Data warehouse solutions are typically implemented to provide a central source of reliable data within an organisation. They normally consist of four basic components:
1. Data Warehouse
2. ETL Tool
3. Data Cleansing Tool
4. Reporting/Analysis Tool
Often pulling together data from multiple data sources, a data warehouse aims to provide one version of the truth. All too often, the same data will be held on multiple databases, each with its own inaccuracies. Your finance department invariably will produce a report showing x sales last month, your marketing team will produce a similar report showing a different figure for sales last month, and manufacturing will show yet another figure.
Before you
implement a data warehouse solution, you must be clear on the goals of your data warehouse. What is your data warehouse trying to achieve? Once you have these clear goals written down you can begin to piece together the component parts of a warehouse.
Data Warehouse Design
Dimensional models are based on a series of inter-related Facts and Dimension tables. These tables are often referred to as star schemas due to the occurance of a single fact table with a series dimension tables joined to it in the form of a star. Additional models include snowflake schemas which is a more detailed version of your star schema, consisting of multiple fact tables.

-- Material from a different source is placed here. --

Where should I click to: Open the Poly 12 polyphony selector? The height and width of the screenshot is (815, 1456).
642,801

Fact tables typically store measurement data from a particular business process, e.g. Sales. Facts are normally numeric and additive. This is important as fact tables can be created based on aggregations, which is the sum of your additive measures.
Dimension tables contain the textural information for the business, for example, customer name, product names, etc.

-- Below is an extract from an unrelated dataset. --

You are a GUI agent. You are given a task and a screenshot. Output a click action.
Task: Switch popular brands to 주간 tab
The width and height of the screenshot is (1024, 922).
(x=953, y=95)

Once these models are identified, a data warehouse can be built using a variety of data warehousing tools.
The Data Warehouse Load Process
All data that populates a data warehouse is normally sourced from operational or transactional source systems. These are fed into a data staging area using data warehousing software (ETL software), in a process known as the extract process.
Once in the data staging area, the data is then cleansed, combined with
other data, and possibly, missing data filled in. This data is then loaded into the data presentation area and loaded into a dimensional model.
The data warehouse is then populated; normally using an ETL (Extract, Transform and Load) tool, but can also be done using hand written code. Data cleansing tools are used in the data staging area before the resultant data is moved into the presentation area.
Once the data is in the presentation area, reporting tools can be used either directly, or via a metalayer, to display the data in your report. An example of a metalayer is a Universe from Business Objects.
Additionally, OLAP cubes can be created from data held in the presentation area for reporting. These are highly aggregated ‘mini-warehouses’ often created
to answer specific questions related to a particular area of a business.
Data warehouses are normally updated overnight due to the volumes they need to process. However, it is feasible to make them real time warehouses.
To sumarise, data warehouse solutions normally consist of a database created using a relational model of facts and dimensions, populated using an ETL tool from one or more operational data sources, cleansed using a data cleansing tool, and
loaded into a presentation layer. Reporting and analysis tools complete the data warehouse solution by allowing reports and dashboards to display the information to users.